#### [Exercise]
Turn every line of the items below into a JSON list with one string per line, skipping blank lines. Leave out the pictures.

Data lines
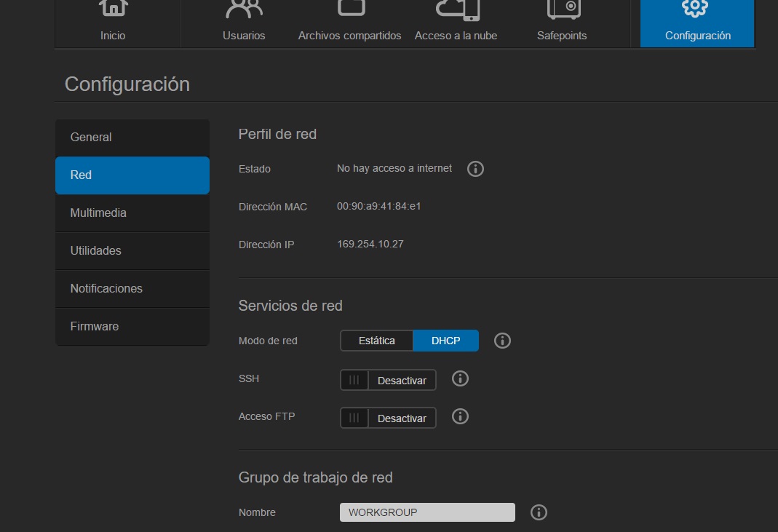Click the info icon next to SSH toggle

point(460,378)
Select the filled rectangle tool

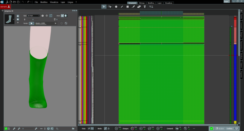pos(127,6)
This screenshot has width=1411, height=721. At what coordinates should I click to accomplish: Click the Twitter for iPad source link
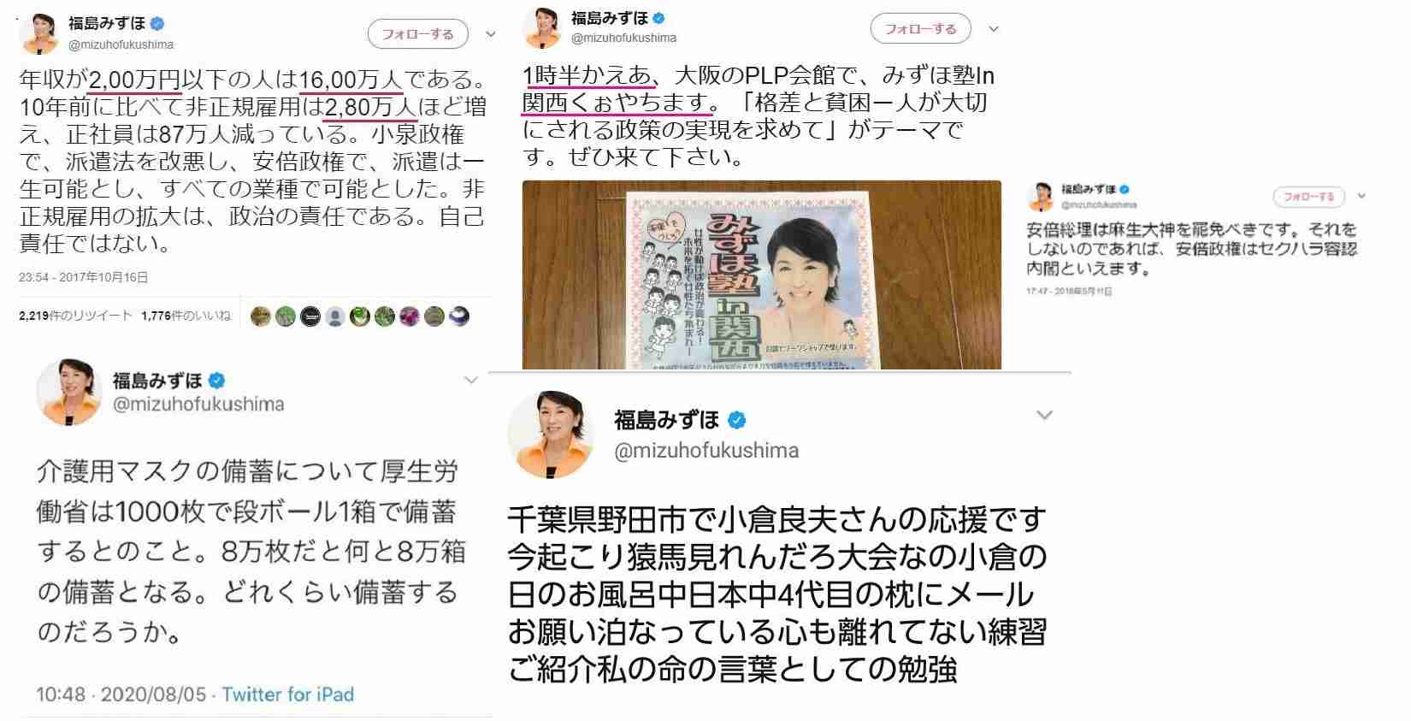[x=287, y=694]
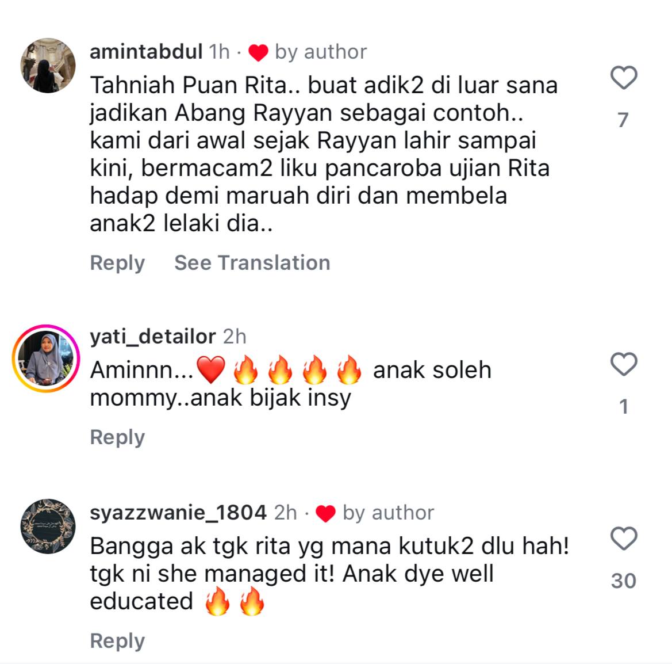The width and height of the screenshot is (672, 664).
Task: Tap the red author-liked heart beside syazzwanie_1804
Action: [x=326, y=514]
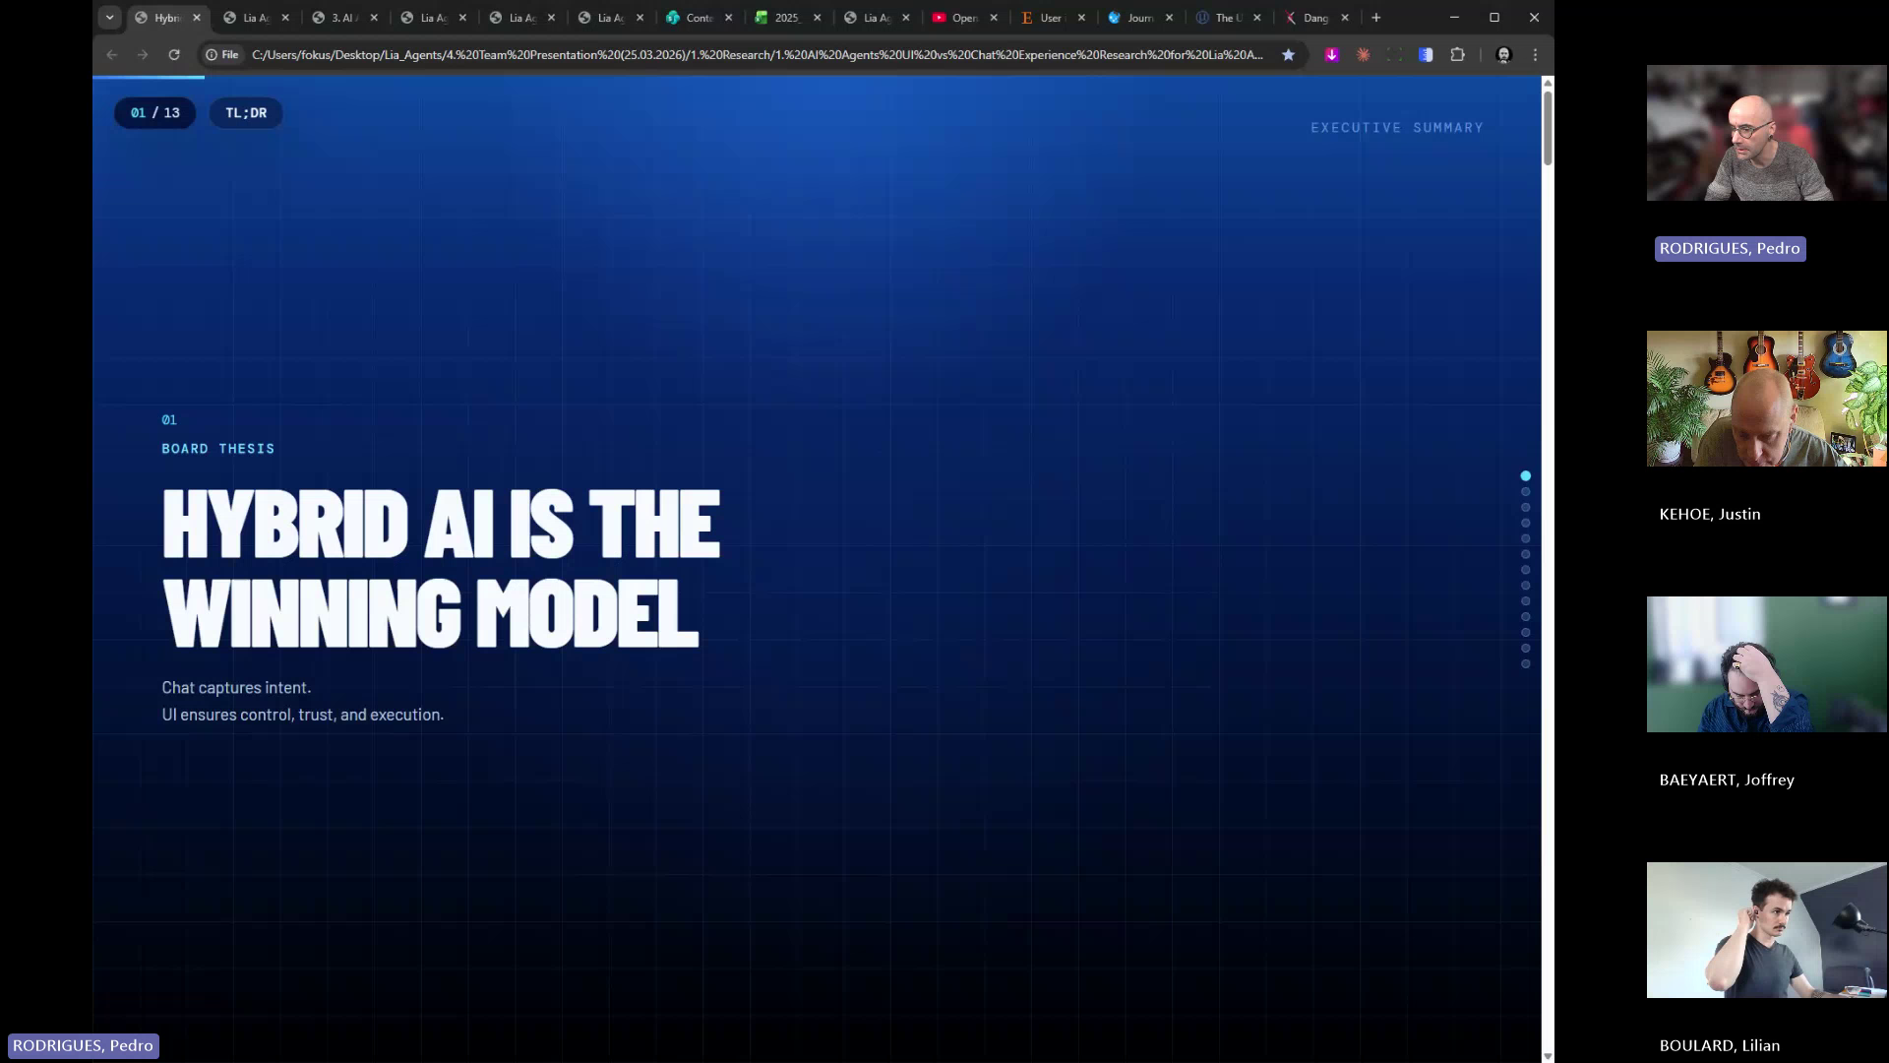Select the first active navigation dot
This screenshot has height=1063, width=1889.
1525,476
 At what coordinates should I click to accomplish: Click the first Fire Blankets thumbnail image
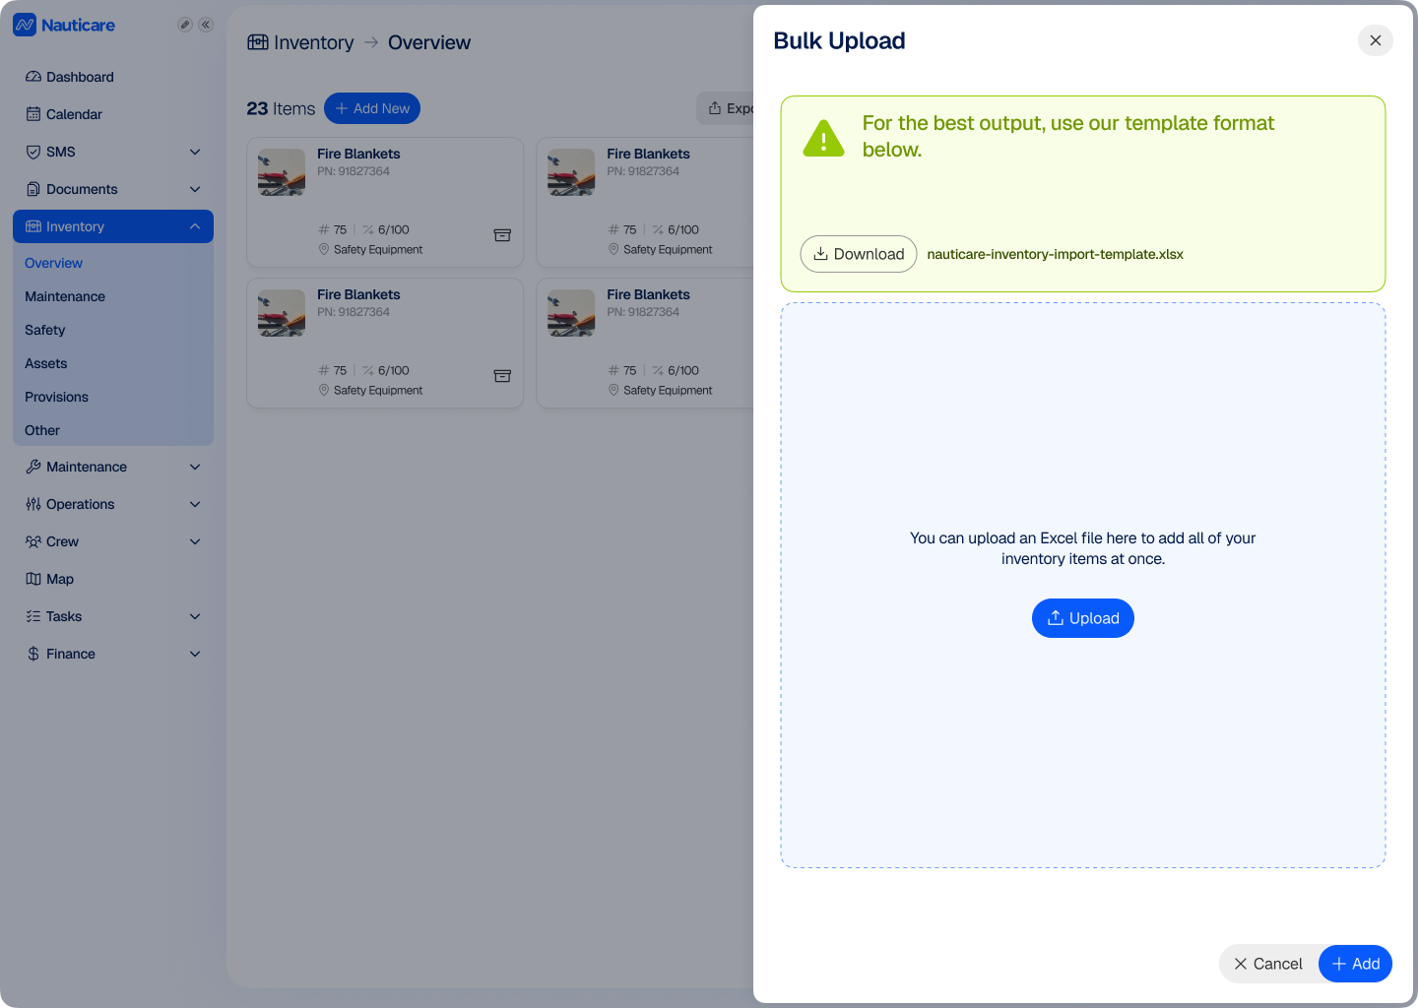coord(282,172)
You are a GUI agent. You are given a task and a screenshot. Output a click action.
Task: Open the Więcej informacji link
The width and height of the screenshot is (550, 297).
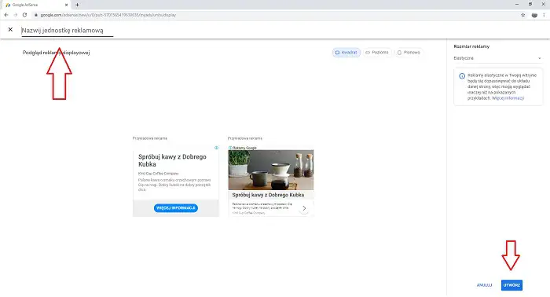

#### [Exercise answer]
[
  "Click the info icon next to SSH toggle",
  "point(460,378)",
  "Select the filled rectangle tool",
  "pos(127,6)",
  "This screenshot has width=1411, height=721. At what coordinates should I click to accomplish: Click the Twitter for iPad source link",
  "[x=287, y=694]",
  "The width and height of the screenshot is (672, 664).",
  "Task: Tap the red author-liked heart beside syazzwanie_1804",
  "Action: [x=326, y=514]",
  "Select the first active navigation dot",
  "This screenshot has height=1063, width=1889.",
  "1525,476",
  " At what coordinates should I click to accomplish: Click the first Fire Blankets thumbnail image",
  "coord(282,172)",
  "You are a GUI agent. You are given a task and a screenshot. Output a click action.",
  "Task: Open the Więcej informacji link",
  "The width and height of the screenshot is (550, 297)."
]